Quasi-Newton method: Difference between revisions

Content deleted Content added

Inline

Revision as of 18:10, 9 February 2012

In optimization, quasi-Newton methods (also known as variable metric methods) are algorithms for finding local maxima and minima of functions. Quasi-Newton methods are based on Newton's method to find the stationary point of a function, where the gradient is 0. Newton's method assumes that the function can be locally approximated as a quadratic in the region around the optimum, and use the first and second derivatives to find the stationary point.

Given exercise A:
In the entries, begin at the line that has "Task: Select the Dynamic routing radio button" and stop after the line that has "Action: (x=196, y=124)". Write those lines out again with "radio button" changed to "checkbox" and nothing else altered, leaving the pictures out.

Records shown:
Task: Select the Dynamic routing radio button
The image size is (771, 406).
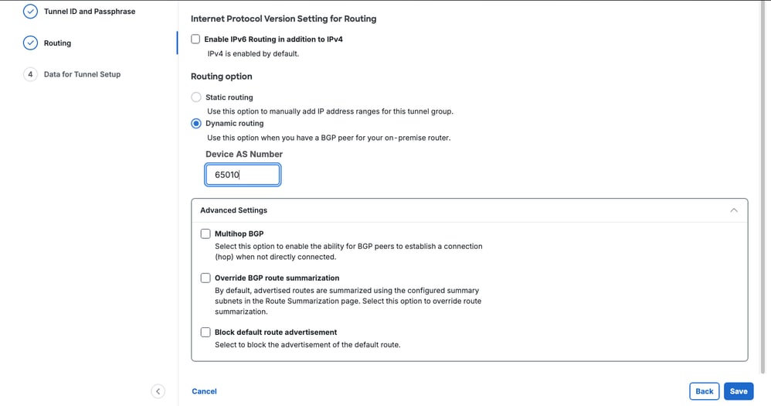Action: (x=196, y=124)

==

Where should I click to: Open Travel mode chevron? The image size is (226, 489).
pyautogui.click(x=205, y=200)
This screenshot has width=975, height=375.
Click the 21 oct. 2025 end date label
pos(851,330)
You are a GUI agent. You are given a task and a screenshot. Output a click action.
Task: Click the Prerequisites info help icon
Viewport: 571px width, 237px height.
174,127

...

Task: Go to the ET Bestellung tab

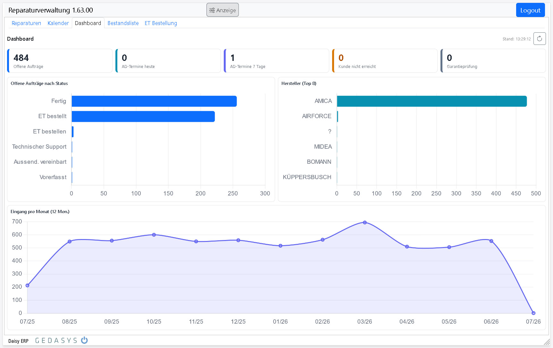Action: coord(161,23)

Given exercise B:
Answer these from the quasi-Newton method page:
(i) What other name do quasi-Newton methods have?
(ii) What is the value of the gradient at the stationary point?
(iii) At what time and on what date was the revision made?

Written reply A:
Task: Select the Dynamic routing checkbox
The image size is (771, 406).
Action: (x=196, y=124)

Written reply B:
(i) Variable metric methods.
(ii) 0.
(iii) 18:10, 9 February 2012.